Doctor King Cites the Importance of Critical Thinking and Character
When you read the words that a young Martin Luther King, Jr. wrote in his college newspaper at Morehouse in 1947, it’s easy to see the foundation being laid for the renowned fiery orator he would soon become.
At just 18 years old, he was developing his own ideas about the purpose that education serves in our lives. Among the thoughts he shares in this essay, he says that education is a way out of the “morass of propaganda.”
“Education must enable one to sift and weigh evidence, to discern the true from the false, the real from the unreal, and the facts from the fiction,” he writes.
There’s much in his essay to ponder on this day of commemoration. Here are Doctor King’s words, as published in Morehouse’s Maroon Tiger. (Source: The Martin Luther King, Jr. Research and Education Institute)
“The Purpose of Education” by MLK
As I engage in the so-called “bull sessions” around and about the school, I too often find that most college men have a misconception of the purpose of education. Most of the “brethren” think that education should equip them with the proper instruments of exploitation so that they can forever trample over the masses. Still others think that education should furnish them with noble ends rather than means to an end.
It seems to me that education has a two-fold function to perform in the life of man and in society: the one is utility and the other is culture. Education must enable a man to become more efficient, to achieve with increasing facility the legitimate goals of his life.
The Morass of Propaganda
Education must also train one for quick, resolute and effective thinking. To think incisively and to think for one’s self is very difficult. We are prone to let our mental life become invaded by legions of half truths, prejudices, and propaganda. At this point, I often wonder whether or not education is fulfilling its purpose. A great majority of the so-called educated people do not think logically and scientifically. Even the press, the classroom, the platform, and the pulpit in many instances do not give us objective and unbiased truths. To save man from the morass of propaganda, in my opinion, is one of the chief aims of education. Education must enable one to sift and weigh evidence, to discern the true from the false, the real from the unreal, and the facts from the fiction.
The function of education, therefore, is to teach one to think intensively and to think critically. But education which stops with efficiency may prove the greatest menace to society. The most dangerous criminal may be the man gifted with reason, but with no morals.
The late Eugene Talmadge, in my opinion, possessed one of the better minds of Georgia, or even America. Moreover, he wore the Phi Beta Kappa key. By all measuring rods, Mr. Talmadge could think critically and intensively; yet he contends that I am an inferior being.

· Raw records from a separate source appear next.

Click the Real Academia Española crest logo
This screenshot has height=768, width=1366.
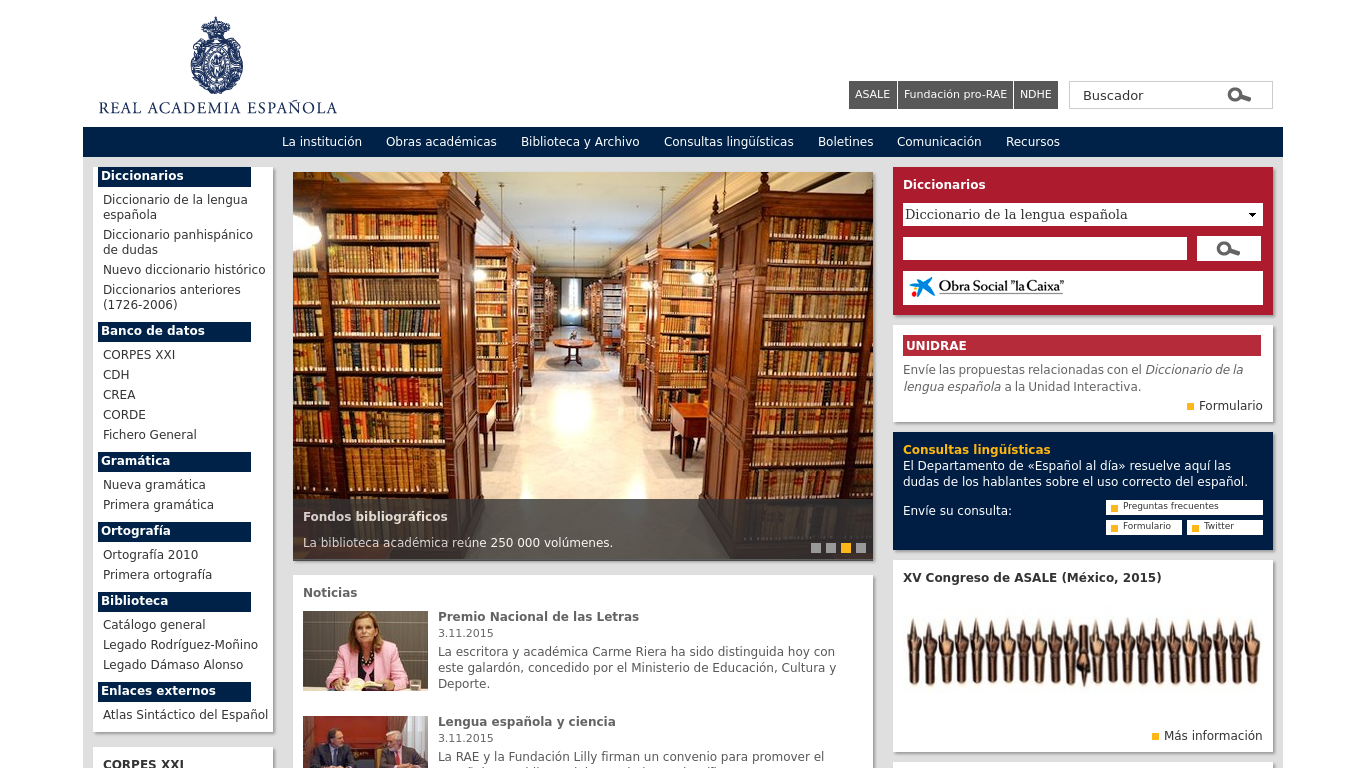tap(217, 56)
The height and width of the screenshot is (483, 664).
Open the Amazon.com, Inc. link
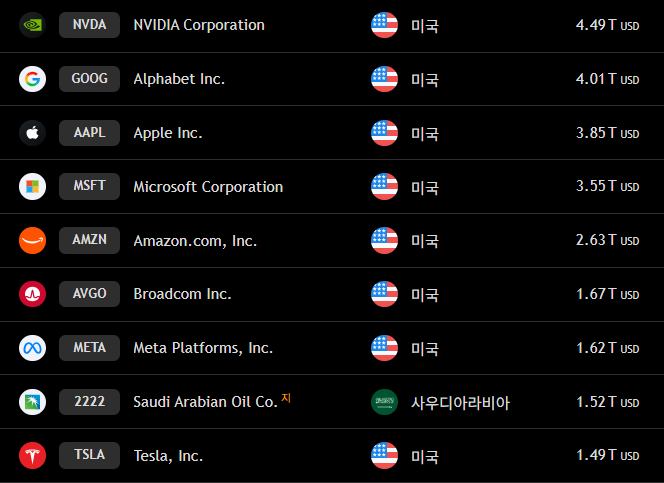coord(195,241)
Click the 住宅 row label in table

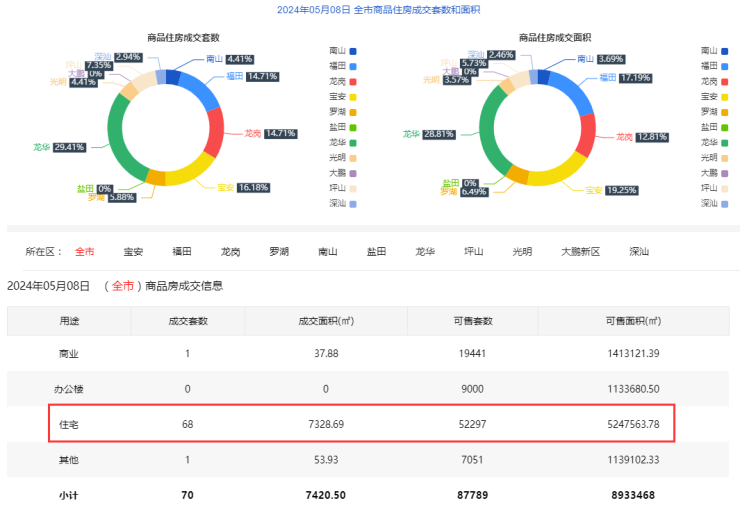pyautogui.click(x=69, y=424)
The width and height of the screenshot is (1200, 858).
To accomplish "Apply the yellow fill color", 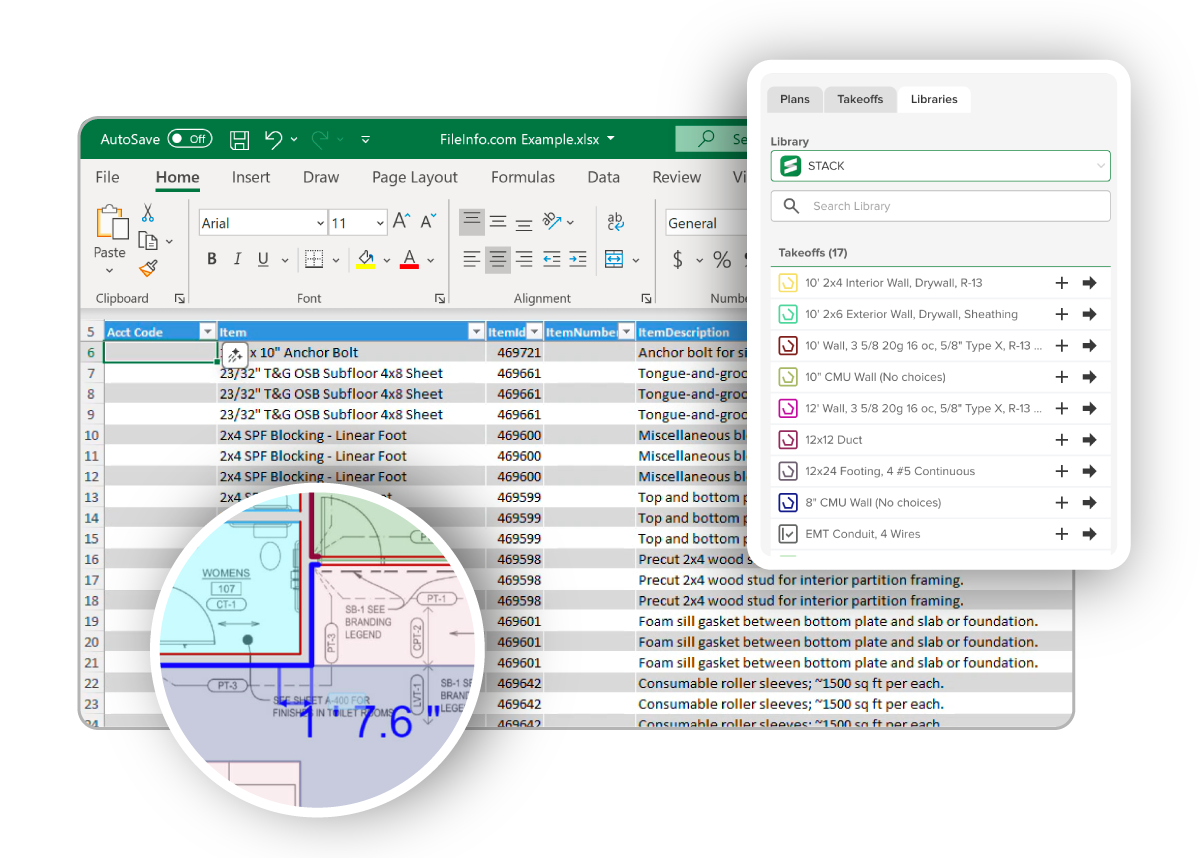I will click(366, 260).
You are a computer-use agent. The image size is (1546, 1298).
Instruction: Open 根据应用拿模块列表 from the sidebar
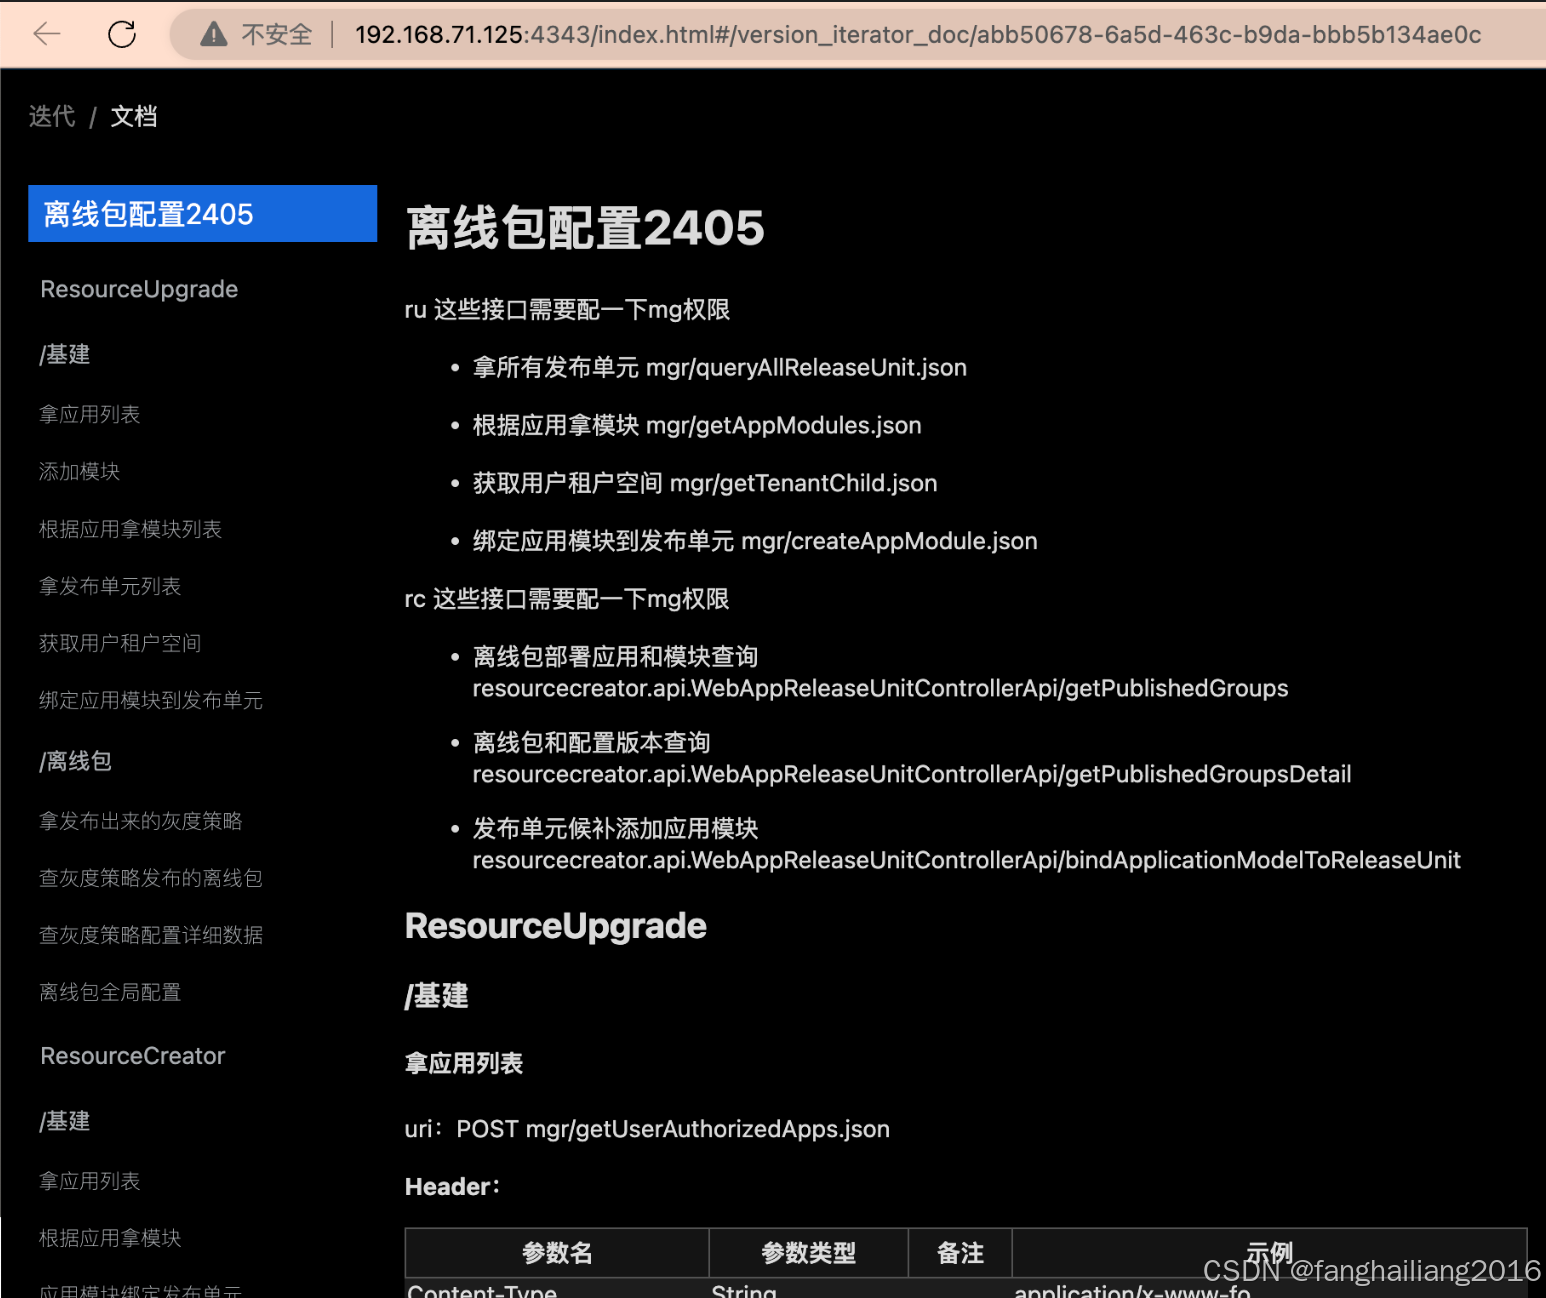(x=130, y=528)
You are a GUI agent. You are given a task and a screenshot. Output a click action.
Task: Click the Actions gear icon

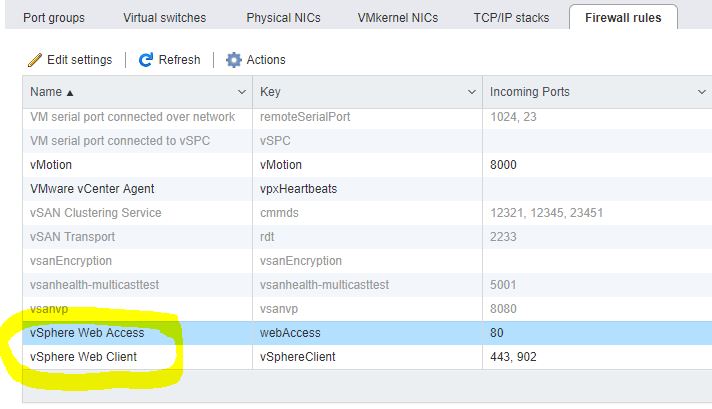[x=234, y=60]
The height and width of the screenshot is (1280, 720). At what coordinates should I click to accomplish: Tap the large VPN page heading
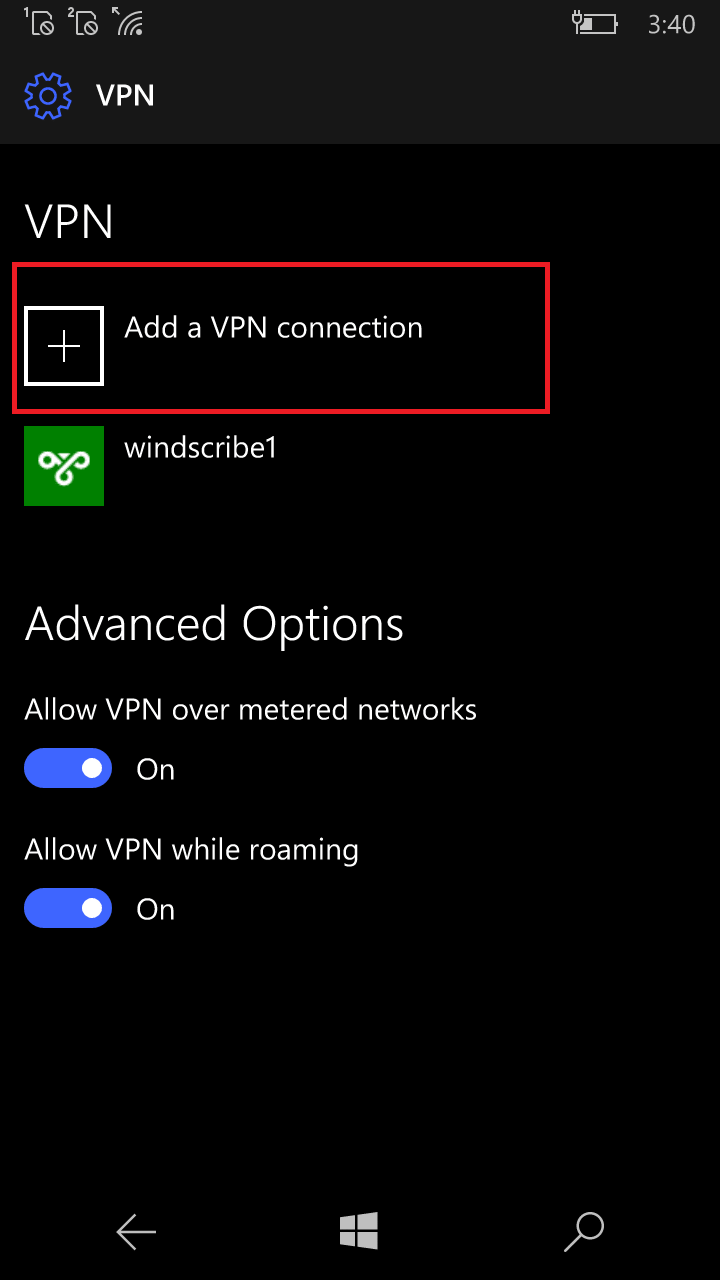pyautogui.click(x=69, y=222)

Are those the types of men we call educated?
Intelligence Plus Character
We must remember that intelligence is not enough. Intelligence plus character—that is the goal of true education. The complete education gives one not only power of concentration, but worthy objectives upon which to concentrate. The broad education will, therefore, transmit to one not only the accumulated knowledge of the race but also the accumulated experience of social living.
If we are not careful, our colleges will produce a group of close-minded, unscientific, illogical propagandists, consumed with immoral acts. Be careful, “brethren!” Be careful, teachers!
A Day for Reflection
As a reminder of the times in which Doctor King was writing, it would be another seven years before the US Supreme Court would declare school segregation unconstitutional in its landmark Brown v. Board of Education decision. The Jim Crow era was still very much in full swing.
Black schools and their white counterparts were separate, but clearly not equal. It would soon become clear that education would be a critical component in the fight for civil rights.
As we celebrate Doctor King’s birthday today, we remember his immeasurable contribution to our country and to humanity. Now is a good time to reflect on his early essay, what it would have meant to people reading at the time—and what it means for people who work in education today.